[Source records]
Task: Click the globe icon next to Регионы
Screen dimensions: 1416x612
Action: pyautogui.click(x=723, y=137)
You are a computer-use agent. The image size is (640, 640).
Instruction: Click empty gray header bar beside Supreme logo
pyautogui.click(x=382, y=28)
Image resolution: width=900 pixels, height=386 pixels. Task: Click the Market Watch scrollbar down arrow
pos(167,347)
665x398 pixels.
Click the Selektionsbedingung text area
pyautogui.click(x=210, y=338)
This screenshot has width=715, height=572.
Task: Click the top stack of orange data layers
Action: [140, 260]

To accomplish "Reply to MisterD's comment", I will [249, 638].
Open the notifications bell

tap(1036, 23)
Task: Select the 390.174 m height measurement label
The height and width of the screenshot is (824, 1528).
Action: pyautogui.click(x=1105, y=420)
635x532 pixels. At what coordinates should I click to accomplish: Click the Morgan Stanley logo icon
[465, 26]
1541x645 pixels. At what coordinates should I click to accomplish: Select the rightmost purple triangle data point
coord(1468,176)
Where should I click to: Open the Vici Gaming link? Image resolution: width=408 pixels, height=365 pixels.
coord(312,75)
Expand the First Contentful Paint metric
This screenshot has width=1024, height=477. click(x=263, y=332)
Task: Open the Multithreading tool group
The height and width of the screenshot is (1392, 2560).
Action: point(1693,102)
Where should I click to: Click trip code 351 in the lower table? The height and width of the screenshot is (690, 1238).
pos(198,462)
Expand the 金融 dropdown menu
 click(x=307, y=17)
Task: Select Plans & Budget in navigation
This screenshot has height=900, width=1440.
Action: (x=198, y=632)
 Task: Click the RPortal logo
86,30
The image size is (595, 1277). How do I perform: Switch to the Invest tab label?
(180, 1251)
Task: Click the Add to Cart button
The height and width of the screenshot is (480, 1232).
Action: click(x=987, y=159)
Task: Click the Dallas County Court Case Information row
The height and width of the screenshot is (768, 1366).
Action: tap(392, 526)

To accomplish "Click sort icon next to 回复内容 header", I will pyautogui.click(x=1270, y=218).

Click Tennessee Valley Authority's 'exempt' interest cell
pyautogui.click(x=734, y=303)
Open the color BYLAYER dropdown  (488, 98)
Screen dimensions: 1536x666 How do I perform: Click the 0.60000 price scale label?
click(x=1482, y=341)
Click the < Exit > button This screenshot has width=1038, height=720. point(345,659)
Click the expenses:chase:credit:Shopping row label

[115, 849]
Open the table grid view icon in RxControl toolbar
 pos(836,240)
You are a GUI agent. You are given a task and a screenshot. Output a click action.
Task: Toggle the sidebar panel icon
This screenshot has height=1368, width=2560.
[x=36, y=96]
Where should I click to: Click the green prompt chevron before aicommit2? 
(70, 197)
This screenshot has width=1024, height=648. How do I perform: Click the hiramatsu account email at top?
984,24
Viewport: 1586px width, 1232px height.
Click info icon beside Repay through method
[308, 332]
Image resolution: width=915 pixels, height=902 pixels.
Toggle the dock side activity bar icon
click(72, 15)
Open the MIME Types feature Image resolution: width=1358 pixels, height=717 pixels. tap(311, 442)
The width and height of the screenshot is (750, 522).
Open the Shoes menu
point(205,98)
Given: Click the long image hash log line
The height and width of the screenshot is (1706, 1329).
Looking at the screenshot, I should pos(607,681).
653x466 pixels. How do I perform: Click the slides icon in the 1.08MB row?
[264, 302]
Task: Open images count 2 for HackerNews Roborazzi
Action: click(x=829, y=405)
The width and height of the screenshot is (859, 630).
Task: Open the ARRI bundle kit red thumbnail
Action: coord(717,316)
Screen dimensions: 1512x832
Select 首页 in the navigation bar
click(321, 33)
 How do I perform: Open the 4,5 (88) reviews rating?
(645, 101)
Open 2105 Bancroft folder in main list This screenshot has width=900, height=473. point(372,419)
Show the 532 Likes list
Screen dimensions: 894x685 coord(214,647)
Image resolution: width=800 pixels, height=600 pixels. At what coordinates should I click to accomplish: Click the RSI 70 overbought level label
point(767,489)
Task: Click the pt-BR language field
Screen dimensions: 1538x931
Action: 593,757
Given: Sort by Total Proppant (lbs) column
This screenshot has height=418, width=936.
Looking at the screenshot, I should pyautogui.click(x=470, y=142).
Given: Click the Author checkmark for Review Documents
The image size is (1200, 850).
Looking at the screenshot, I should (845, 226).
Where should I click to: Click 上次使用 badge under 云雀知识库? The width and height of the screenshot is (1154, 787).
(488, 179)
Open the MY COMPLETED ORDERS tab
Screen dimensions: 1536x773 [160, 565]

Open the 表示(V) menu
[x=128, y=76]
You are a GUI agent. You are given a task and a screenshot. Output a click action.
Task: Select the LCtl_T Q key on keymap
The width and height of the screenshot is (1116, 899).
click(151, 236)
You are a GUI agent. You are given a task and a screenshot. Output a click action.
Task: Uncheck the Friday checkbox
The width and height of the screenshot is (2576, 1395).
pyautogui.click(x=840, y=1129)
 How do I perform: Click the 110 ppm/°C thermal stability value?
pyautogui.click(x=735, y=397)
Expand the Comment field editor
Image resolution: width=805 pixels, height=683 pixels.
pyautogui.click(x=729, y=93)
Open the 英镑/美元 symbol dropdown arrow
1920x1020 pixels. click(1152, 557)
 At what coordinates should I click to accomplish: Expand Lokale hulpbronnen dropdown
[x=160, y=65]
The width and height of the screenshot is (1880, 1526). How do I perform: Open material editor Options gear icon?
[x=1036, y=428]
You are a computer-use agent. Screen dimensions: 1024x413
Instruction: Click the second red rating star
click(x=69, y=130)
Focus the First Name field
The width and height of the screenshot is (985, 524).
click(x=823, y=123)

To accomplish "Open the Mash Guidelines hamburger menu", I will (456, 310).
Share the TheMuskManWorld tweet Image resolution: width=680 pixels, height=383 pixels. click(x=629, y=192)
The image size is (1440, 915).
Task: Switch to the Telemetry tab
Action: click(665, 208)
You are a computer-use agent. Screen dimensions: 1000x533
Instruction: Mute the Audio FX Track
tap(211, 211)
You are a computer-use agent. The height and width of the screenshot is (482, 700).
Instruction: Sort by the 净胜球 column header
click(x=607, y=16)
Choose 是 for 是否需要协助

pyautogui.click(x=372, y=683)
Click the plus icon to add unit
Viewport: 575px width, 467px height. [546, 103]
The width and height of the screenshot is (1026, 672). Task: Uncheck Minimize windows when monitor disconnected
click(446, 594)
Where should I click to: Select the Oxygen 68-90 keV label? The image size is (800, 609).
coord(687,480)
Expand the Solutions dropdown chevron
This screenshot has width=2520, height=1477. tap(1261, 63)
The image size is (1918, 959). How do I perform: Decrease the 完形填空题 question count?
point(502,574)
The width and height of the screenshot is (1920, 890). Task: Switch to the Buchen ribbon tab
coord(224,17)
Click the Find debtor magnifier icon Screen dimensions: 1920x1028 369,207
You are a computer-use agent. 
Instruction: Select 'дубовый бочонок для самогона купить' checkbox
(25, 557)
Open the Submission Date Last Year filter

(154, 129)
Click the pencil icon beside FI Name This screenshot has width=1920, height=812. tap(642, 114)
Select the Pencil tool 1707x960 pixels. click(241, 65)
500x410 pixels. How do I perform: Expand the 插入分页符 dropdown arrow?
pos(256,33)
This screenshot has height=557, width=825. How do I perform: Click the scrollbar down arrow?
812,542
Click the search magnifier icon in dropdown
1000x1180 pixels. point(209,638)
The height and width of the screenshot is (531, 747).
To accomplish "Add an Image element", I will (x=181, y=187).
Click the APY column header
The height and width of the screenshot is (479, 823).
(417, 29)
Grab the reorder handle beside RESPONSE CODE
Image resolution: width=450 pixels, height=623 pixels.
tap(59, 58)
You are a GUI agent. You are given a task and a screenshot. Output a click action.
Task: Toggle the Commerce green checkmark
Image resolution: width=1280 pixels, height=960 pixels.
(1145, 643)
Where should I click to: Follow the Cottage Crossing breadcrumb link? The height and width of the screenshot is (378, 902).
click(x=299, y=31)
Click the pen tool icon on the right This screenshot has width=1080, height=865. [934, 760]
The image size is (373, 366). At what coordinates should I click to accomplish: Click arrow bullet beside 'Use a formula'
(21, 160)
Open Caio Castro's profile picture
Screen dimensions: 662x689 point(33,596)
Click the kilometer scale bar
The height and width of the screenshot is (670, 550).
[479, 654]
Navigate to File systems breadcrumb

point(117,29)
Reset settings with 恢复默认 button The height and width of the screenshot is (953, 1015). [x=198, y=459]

◆ EXERCISE BRIEF
Reproduce every line above that contains the string "next".

◆ EXERCISE OUTPUT
Task: Click the globe icon next to Регионы
To accomplish "Click sort icon next to 回复内容 header", I will pyautogui.click(x=1270, y=218).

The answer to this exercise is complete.